In January 1940, Cronjager was again named to the rules committee of AMPAS, regarding the Oscar for cinematography. The 1940s saw Cronjager receive five Academy Award nominations. The first was for the 1941 film, Sun Valley Serenade, starring Henie. Cronjager's work was called excellent by several publications, including American Cinematographer, with "one or two sequences so exceptional that it is worth seeing the picture for them alone." He lost to Arthur Miller's work on How Green Was My Valley. In 1941 Cronjager shot one of the earliest film noirs, I Wake Up Screaming, starring Betty Grable and Victor Mature, directed by H. Bruce Humberstone. A recent review by Gary Giddins of The New York Sun, called I Wake Up Screaming "one of the most beautiful black-and-white movies ever made."
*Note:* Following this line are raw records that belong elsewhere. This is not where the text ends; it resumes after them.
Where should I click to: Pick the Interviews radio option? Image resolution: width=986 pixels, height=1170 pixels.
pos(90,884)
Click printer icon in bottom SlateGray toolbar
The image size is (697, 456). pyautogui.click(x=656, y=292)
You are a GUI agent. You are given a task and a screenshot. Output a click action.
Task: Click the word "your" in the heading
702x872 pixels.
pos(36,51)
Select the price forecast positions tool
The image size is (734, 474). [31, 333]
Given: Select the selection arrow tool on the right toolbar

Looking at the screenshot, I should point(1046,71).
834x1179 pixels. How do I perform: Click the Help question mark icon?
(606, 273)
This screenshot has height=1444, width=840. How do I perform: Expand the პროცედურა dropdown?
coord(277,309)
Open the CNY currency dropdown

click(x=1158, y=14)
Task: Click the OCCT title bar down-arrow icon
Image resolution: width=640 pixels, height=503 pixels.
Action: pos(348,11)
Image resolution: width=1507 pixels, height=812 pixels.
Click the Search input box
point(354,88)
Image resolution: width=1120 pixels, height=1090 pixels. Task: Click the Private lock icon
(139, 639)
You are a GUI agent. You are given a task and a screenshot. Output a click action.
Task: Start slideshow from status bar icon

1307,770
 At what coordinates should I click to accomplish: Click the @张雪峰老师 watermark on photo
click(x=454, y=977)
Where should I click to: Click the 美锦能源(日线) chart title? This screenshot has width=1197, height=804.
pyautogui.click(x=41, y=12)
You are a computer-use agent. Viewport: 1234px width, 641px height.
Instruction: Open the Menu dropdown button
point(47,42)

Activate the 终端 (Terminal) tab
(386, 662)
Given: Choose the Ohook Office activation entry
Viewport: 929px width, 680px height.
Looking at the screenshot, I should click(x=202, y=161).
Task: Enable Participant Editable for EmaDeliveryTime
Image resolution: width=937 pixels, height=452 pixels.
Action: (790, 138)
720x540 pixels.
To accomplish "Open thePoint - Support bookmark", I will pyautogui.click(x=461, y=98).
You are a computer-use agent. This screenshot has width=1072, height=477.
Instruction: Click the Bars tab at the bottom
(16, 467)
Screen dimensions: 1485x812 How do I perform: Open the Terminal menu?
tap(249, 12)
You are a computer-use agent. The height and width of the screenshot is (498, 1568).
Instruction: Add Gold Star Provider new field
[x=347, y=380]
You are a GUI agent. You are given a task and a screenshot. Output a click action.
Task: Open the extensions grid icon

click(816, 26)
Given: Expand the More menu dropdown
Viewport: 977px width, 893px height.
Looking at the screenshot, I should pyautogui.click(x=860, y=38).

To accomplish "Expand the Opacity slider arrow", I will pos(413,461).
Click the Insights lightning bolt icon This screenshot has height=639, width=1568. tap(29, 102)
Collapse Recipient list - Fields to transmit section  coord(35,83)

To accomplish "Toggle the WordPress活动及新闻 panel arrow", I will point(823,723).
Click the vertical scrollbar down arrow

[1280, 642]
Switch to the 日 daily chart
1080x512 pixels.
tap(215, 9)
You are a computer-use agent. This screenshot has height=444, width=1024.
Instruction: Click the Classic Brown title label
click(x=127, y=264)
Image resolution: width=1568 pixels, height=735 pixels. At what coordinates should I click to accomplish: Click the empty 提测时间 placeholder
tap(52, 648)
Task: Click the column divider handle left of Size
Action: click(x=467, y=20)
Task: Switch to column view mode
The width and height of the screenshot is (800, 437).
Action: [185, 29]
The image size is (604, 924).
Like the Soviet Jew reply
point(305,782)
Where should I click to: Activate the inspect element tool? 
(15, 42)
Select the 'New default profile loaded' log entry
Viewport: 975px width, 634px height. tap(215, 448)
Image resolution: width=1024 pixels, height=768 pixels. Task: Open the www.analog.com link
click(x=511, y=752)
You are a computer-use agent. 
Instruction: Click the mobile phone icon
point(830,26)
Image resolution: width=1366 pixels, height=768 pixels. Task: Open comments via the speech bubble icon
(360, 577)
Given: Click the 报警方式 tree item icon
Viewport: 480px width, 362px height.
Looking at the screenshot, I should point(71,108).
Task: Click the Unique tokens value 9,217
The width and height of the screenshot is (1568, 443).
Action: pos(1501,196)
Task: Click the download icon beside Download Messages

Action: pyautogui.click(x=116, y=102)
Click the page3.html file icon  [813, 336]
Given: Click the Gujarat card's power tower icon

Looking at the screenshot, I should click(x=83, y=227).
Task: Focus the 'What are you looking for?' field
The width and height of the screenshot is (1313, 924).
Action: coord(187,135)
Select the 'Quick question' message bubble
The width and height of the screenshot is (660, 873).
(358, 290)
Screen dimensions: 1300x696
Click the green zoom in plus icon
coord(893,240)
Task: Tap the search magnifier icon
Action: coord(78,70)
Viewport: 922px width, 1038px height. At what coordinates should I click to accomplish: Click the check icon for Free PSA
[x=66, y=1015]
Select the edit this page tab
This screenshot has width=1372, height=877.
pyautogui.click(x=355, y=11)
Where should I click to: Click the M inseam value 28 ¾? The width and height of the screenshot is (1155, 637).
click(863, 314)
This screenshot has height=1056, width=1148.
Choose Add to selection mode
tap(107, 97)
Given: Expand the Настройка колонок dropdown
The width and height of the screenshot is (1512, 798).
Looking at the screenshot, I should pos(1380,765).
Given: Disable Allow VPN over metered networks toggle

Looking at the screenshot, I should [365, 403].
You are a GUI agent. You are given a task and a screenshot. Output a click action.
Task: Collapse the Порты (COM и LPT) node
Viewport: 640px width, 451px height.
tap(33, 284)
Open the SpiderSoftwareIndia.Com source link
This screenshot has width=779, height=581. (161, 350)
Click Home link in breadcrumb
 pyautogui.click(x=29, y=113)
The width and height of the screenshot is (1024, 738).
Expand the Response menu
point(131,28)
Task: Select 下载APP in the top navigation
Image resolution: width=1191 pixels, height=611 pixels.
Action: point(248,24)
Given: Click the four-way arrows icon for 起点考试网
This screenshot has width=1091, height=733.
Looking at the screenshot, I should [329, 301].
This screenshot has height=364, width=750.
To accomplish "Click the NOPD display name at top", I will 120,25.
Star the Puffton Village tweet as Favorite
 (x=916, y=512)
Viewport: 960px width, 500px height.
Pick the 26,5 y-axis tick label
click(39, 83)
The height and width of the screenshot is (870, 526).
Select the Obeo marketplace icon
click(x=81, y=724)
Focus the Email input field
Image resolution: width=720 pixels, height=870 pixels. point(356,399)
The following year, Cronjager left Fox and resumed freelance cinematography. Before he went freelance, two of the films he shot at Fox garnered Oscar nominations for him in two different categories: To the Shores of Tripoli for color cinematography, and The Pied Piper for best cinematography in the black and white medium. He won neither, losing to Joseph Ruttenberg in the black and white category for Mrs. Miniver, and to Leon Shamroy for the color cinematography in The Black Swan. Cronjager manned the camera for the classic My Friend Flicka in 1943, starring Roddy McDowall; but it was his work on Heaven Can Wait which earned him his fifth Oscar nomination, this one for color film photography. D. W. Griffith called Cronjager's work in Heaven Can Wait "the best color footage ever made". He would lose to Hal Mohr and W. Howard Greene for Phantom of the Opera. Cronjager received his fifth nomination in four years for his work on 1944's Home in Indiana, directed by Henry Hathaway, and starring Walter Brennan; he lost again, this time to Leon Shamroy for his photography of the film Wilson. His color photography on 1946's Do You Love Me?, starring Maureen O'Hara, Dick Haymes, and Harry James, was called "superbly filmed in Technicolor", contributing to the film's appeal and success.

Cronjager filmed a dozen pictures during the first half of the 1950s, culminating in another Oscar nomination, his seventh and final, for 1954's Beneath the 12-Mile Reef, which featured his underwater photography using the "Aquaflex", a French underwater camera, the first use of CinemaScope underwater. He lost again, this time to Loyal Griggs for his filmwork on Shane. His color work on the location shooting for the 1953 film, Treasure of the Golden Condor, was lauded as stunning. In the remaining six years of his career, he would work on only five films, the fifth of which would be released after his death. In the late 1950s and 1960 he also worked on several television series, including Sea Hunt and Sam Peckinpah's The Westerner.

==Personal life and death==
In January 1931, Cronjager married Ziegfeld showgirl Muriel Finley. The two divorced at the end of 1932. He was married a second time, in 1935, to actress Kay Sutton; their marriage was announced in September 1935, and their divorce in September 1937. His third marriage took place in August 1942, when he wed Yvette Bentley, a young actress who appeared in a total of three films from 1942 to 1944.

In the early 1950s, Cronjager began to fall ill. While he continued to work for the remainder of the decade, the work became sporadic. The final picture he filmed was The Threat. He died on June 15, 1960, aged 56, three months before the release of his last film, The Devil's Partner, although he had filmed it two years earlier. Cronjager had been injured several weeks prior to his death while on the set of a picture, when he had intervened to stop a fight between two stuntmen, although his death was listed as natural causes.